Şansı artırabilirsiniz. “Şanlıyım” diyenle “Şanssızım” diyenin dünyaya bakışları farklı. “Şanslıyım” diyen insan, dünyaya başka pencereden bakıyor. Onun baktığı pencereden fırsatlar daha açık görünüyor. “Şanssızım” diyenlerse, fırsatları fark edemiyor.
Şans Nasıl Yükseltilir? Yüksek donanımla ve çok insan ilişkisiyle... İşin formülü bu.
Napolyon büyük savaşa hazırlık yaparken komutan arar. Çevresindekiler, filan komutan çok cesur, çok yetenekli, çok becerikli diye öneri getiriyorlar. Napolyon tarihi sözünü söyler “Arkadaşlar bana yetenekli değil şanslı komutan getirin.” “Şanslı komutan, her zaman zafer kazanır” der.
Sonuç olarak; Şansınızı artırmak için gayret edeceksiniz. Samsun’lu hocamız Prof. Dr. Orhan ASLAN’ın ifade ettiği gibi “Allah gayrete, emeğe, kul sonuca bakar”. Evet, siz gayret gösterirseniz Allah elbette sizin bu gayretinizi boş çıkarmaz.

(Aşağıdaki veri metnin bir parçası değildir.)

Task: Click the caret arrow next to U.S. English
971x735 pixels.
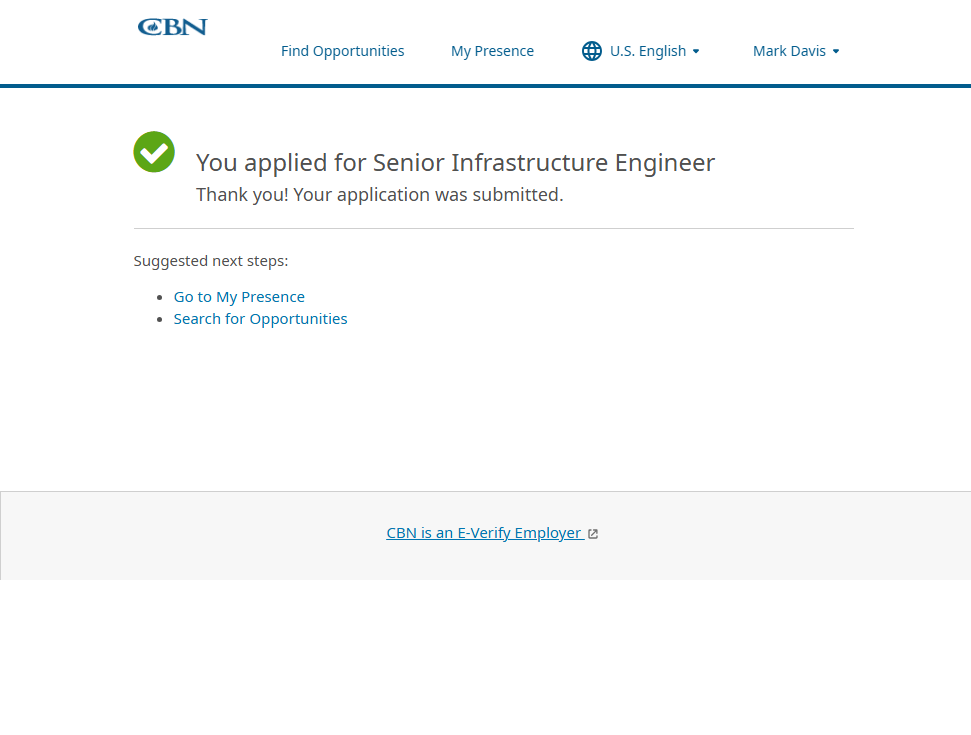Action: tap(696, 51)
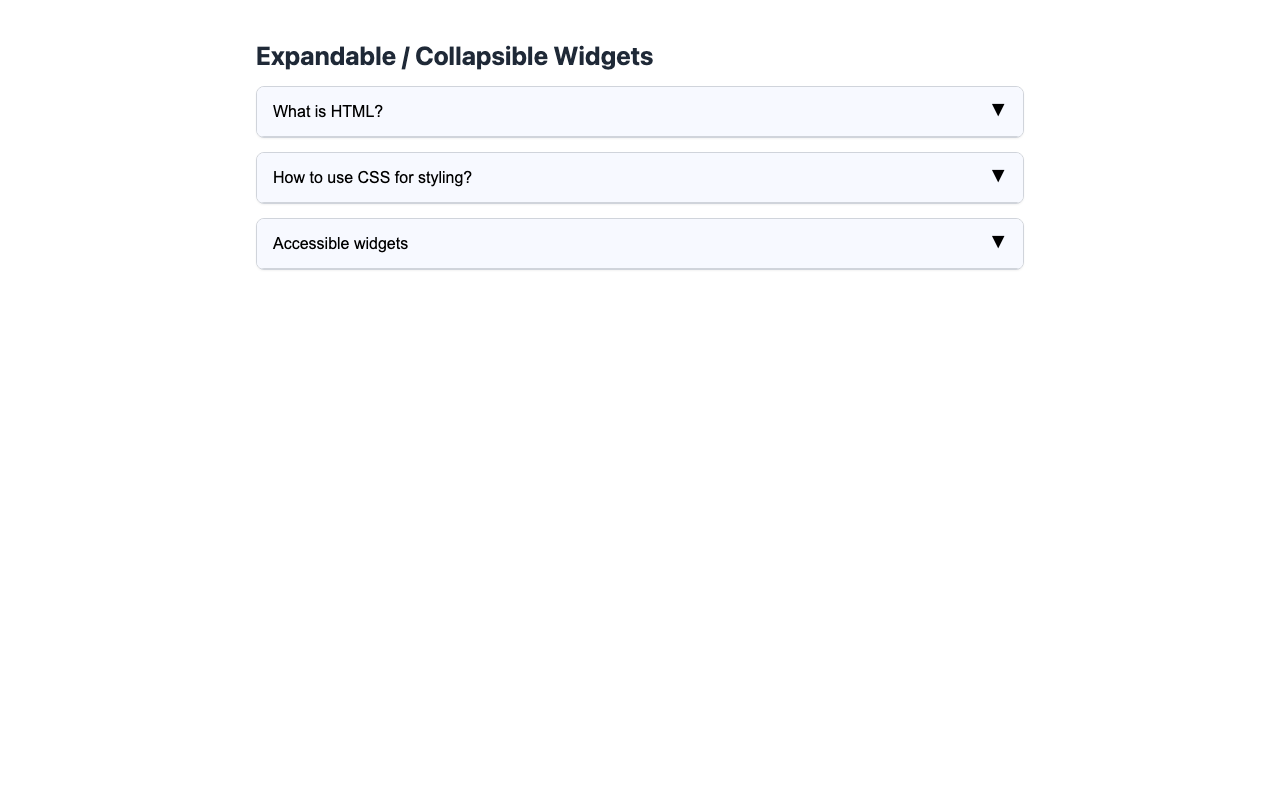The image size is (1280, 800).
Task: Expand the "How to use CSS for styling?" widget
Action: tap(640, 177)
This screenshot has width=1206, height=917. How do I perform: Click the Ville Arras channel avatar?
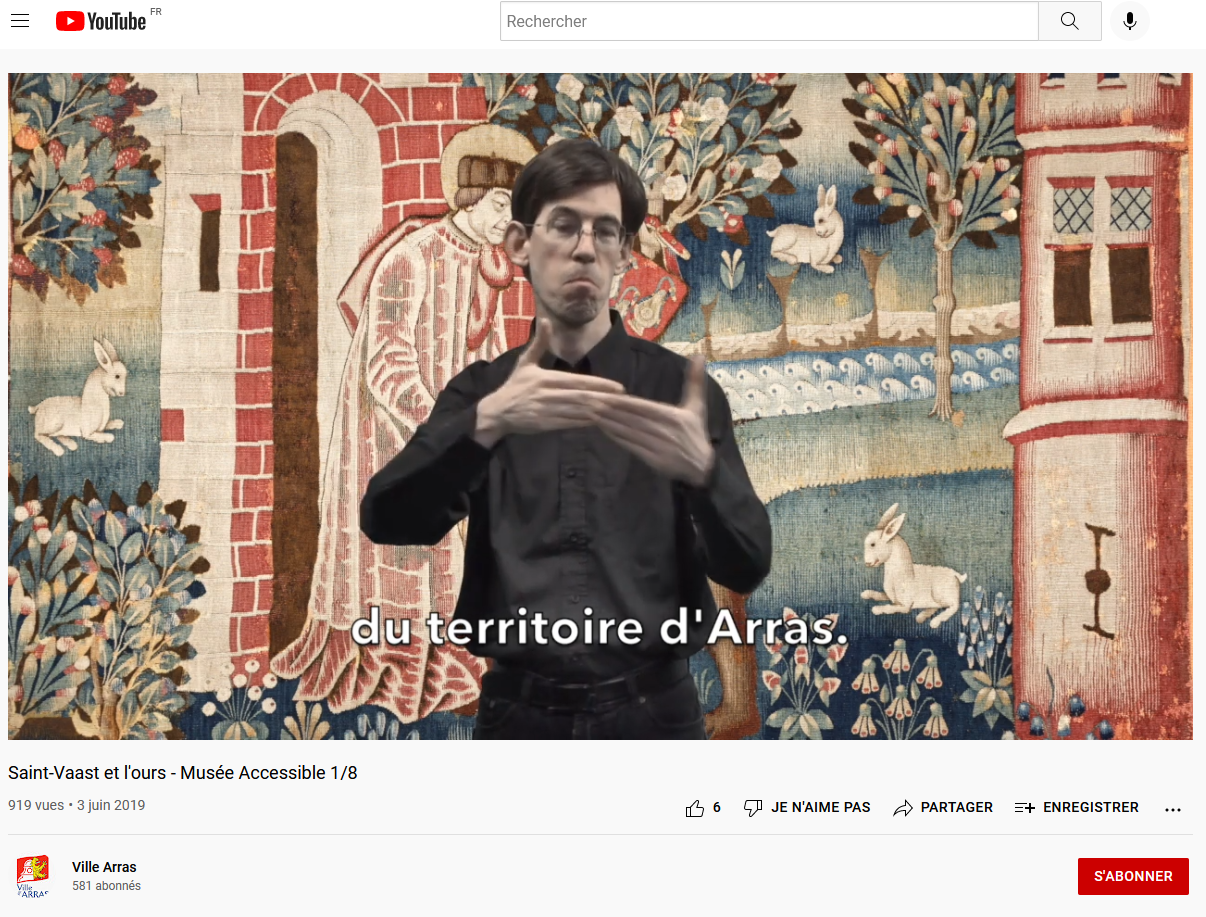tap(32, 876)

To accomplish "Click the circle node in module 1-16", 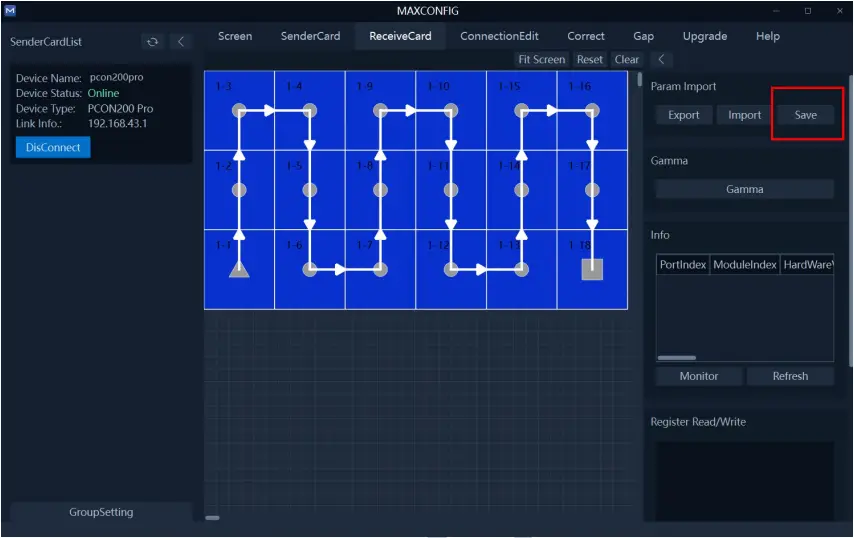I will [592, 110].
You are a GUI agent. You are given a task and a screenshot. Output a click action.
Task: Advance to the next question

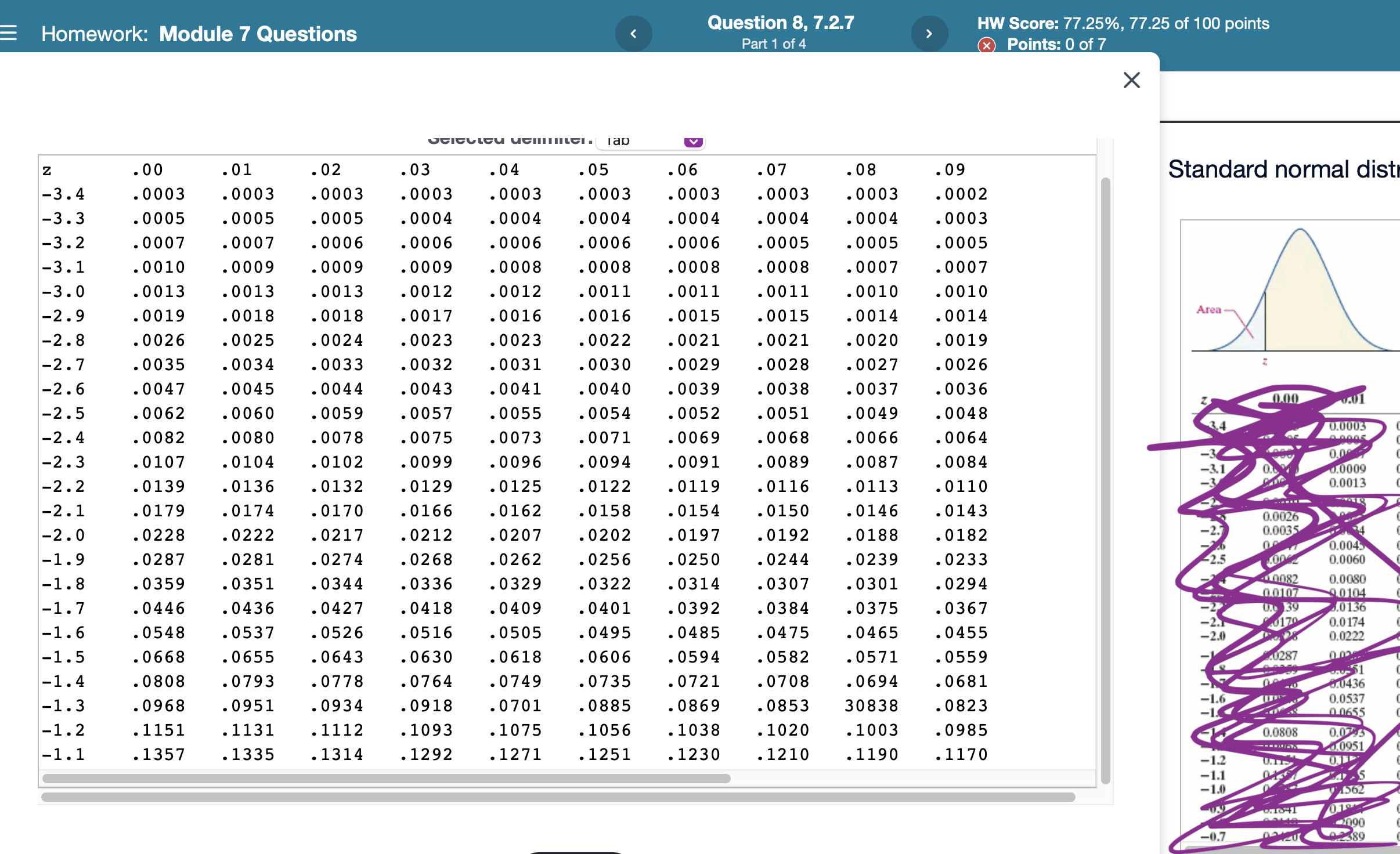tap(929, 33)
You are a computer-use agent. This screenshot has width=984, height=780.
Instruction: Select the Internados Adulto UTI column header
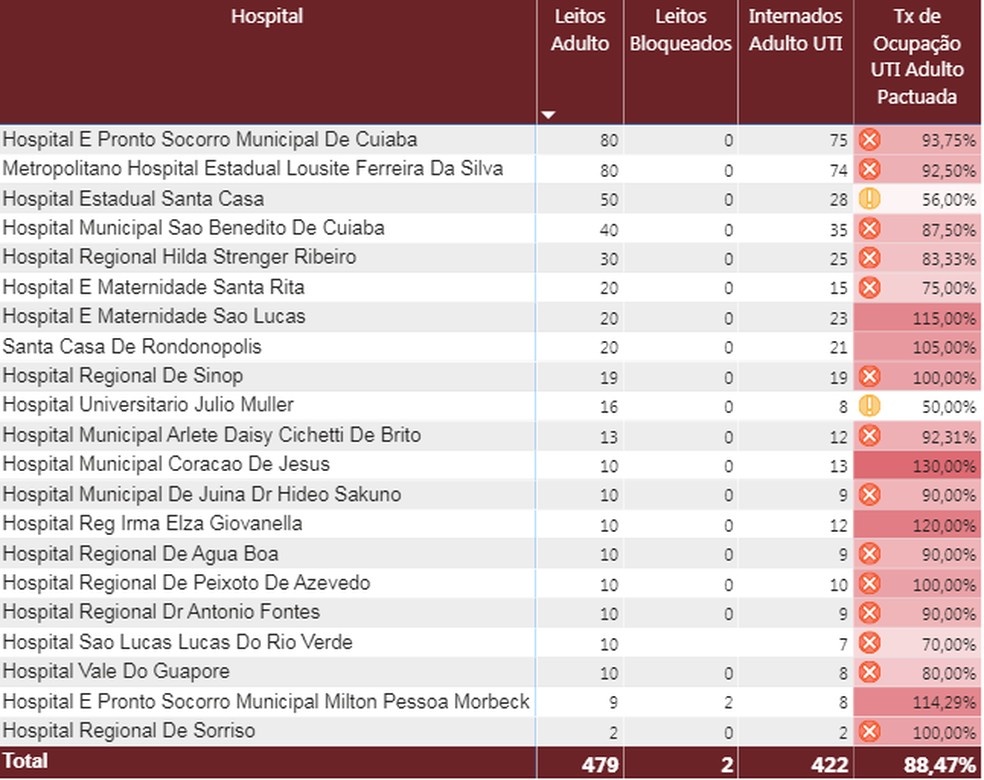tap(795, 29)
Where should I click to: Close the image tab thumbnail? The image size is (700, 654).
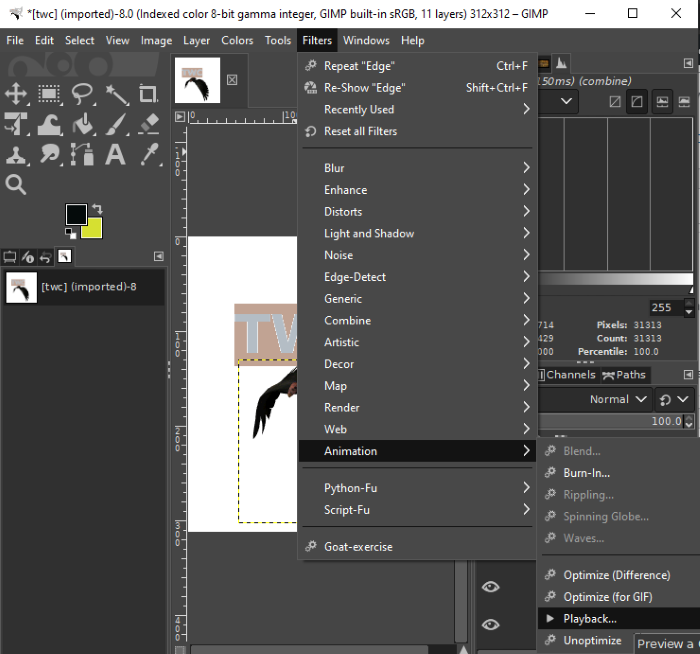click(232, 79)
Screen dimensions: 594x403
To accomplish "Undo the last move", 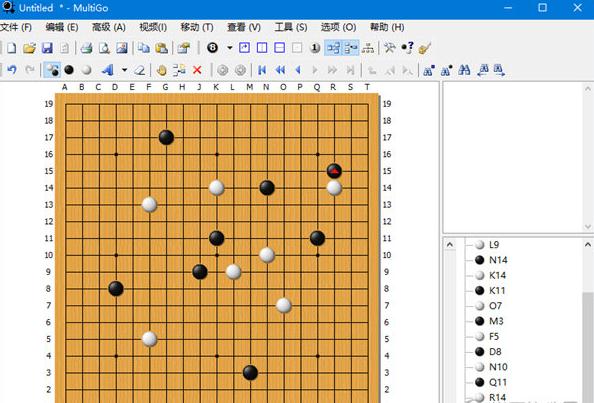I will click(12, 70).
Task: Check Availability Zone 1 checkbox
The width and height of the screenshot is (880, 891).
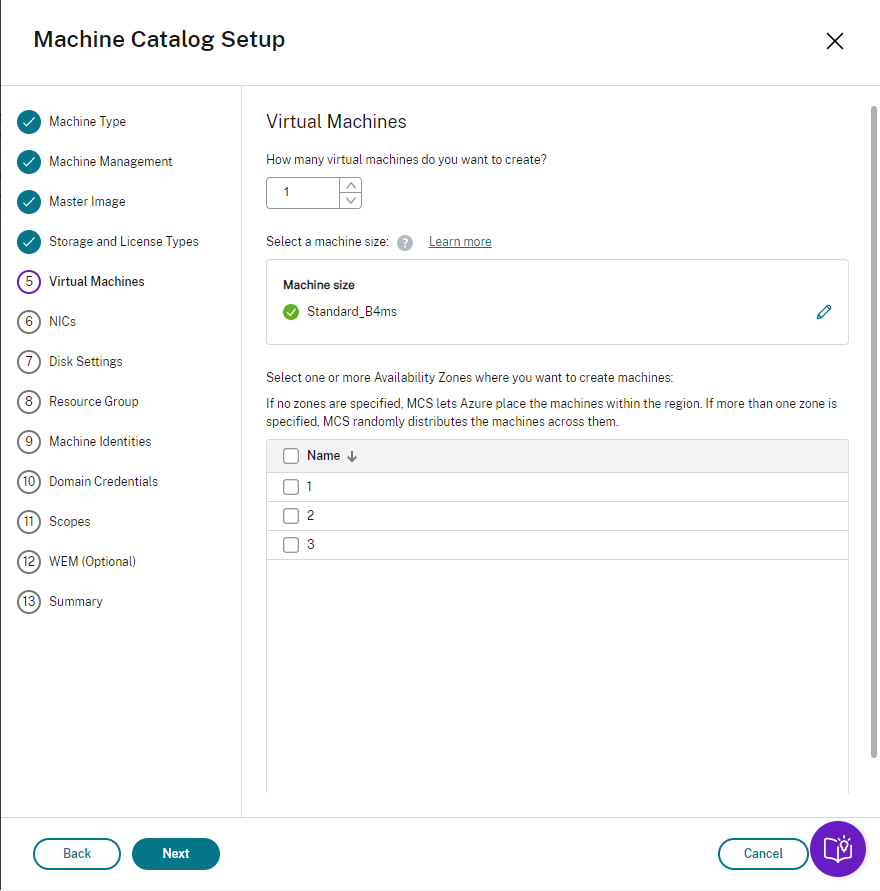Action: point(291,487)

Kişisel Yaşam Koç’u olarak ifade edeyim ki; Şans, sensörlü lamba gibidir. Şansa doğru gidersen, sensöre yaklaşırsan ışık yanar ve şans size güler…
Kendinizi şanslı görün ki siz de mutlu, huzurlu ve başarılı olun.
Durma! Kalk ve sensöre doğru yürü, ışık yansın, şans size gülsün…
Sizlere iş ve özel hayatınızda boş şanslar dilerim.